**INSTRUCTIONS TO FOLLOW**
Write out the following listing's lines from the one with "This screenshot has width=1568, height=769." to the one with "Task: Click the eye views icon", exactly, with both included and no others.

**EXERCISE INPUT**
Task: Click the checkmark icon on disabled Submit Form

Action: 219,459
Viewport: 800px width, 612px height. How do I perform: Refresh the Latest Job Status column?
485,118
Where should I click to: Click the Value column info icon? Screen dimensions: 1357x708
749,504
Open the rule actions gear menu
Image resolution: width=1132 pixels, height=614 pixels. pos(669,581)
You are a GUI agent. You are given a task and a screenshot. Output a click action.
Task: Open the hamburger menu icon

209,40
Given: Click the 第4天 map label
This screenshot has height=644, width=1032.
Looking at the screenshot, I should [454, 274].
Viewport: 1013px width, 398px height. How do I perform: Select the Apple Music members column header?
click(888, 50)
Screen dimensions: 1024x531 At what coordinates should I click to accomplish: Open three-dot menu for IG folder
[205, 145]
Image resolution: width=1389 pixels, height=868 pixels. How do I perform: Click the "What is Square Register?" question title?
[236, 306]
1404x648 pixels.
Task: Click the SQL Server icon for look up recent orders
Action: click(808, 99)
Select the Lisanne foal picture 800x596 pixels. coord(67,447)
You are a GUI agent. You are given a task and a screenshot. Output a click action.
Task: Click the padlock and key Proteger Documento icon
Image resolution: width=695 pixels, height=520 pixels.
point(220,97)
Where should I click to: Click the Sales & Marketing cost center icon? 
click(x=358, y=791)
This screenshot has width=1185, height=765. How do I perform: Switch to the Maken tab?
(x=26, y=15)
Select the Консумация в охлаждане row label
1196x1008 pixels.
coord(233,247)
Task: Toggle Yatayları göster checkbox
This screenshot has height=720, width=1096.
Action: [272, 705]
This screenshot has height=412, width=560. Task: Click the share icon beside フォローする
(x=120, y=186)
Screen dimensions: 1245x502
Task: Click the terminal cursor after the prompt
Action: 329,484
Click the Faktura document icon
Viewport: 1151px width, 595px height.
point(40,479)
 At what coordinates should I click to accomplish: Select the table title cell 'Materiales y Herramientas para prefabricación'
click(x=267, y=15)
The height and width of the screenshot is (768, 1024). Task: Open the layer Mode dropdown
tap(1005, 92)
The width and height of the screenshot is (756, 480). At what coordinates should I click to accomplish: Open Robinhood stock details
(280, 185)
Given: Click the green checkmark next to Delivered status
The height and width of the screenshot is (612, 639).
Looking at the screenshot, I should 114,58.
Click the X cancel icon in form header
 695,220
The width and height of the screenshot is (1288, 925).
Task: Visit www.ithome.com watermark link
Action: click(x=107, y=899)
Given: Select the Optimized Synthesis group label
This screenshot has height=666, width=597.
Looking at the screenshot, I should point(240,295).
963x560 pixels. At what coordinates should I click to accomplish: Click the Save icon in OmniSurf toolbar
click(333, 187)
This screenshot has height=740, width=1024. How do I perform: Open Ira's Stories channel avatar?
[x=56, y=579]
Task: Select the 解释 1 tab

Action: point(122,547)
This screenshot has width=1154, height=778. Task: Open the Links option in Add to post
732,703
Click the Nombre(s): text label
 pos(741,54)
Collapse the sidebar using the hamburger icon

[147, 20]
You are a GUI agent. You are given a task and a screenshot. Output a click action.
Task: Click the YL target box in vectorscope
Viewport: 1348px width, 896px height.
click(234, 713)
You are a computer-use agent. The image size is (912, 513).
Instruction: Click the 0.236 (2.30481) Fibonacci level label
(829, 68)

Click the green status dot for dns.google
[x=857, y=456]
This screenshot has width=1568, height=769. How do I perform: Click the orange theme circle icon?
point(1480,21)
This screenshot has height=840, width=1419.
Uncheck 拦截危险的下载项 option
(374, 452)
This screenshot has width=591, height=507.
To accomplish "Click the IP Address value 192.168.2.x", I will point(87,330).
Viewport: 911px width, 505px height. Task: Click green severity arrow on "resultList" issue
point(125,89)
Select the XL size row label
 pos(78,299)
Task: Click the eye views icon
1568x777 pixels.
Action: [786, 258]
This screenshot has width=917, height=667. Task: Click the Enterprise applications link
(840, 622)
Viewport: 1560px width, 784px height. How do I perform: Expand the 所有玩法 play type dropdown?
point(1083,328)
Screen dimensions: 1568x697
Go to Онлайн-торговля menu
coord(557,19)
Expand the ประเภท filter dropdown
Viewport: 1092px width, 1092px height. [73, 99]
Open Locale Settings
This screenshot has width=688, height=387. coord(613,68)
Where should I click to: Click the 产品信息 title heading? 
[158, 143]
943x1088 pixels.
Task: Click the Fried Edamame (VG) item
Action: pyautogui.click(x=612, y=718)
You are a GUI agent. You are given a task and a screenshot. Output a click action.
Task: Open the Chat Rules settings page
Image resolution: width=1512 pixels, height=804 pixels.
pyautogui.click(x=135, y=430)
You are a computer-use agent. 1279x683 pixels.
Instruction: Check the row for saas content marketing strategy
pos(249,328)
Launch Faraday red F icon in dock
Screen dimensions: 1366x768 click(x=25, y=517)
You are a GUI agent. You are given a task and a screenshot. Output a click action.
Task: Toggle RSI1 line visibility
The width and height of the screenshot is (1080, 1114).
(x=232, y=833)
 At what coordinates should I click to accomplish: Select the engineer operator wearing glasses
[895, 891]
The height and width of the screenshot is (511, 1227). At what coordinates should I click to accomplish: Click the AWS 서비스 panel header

**ANSWER TO THIS EXERCISE**
This screenshot has width=1568, height=769. How do I perform: Click the orange theme circle icon?
point(1480,21)
This screenshot has height=840, width=1419.
Uncheck 拦截危险的下载项 option
(374, 452)
This screenshot has width=591, height=507.
To accomplish "Click the IP Address value 192.168.2.x", I will point(87,330).
Viewport: 911px width, 505px height. Task: Click green severity arrow on "resultList" issue
point(125,89)
Select the XL size row label
 pos(78,299)
Task: Click the eye views icon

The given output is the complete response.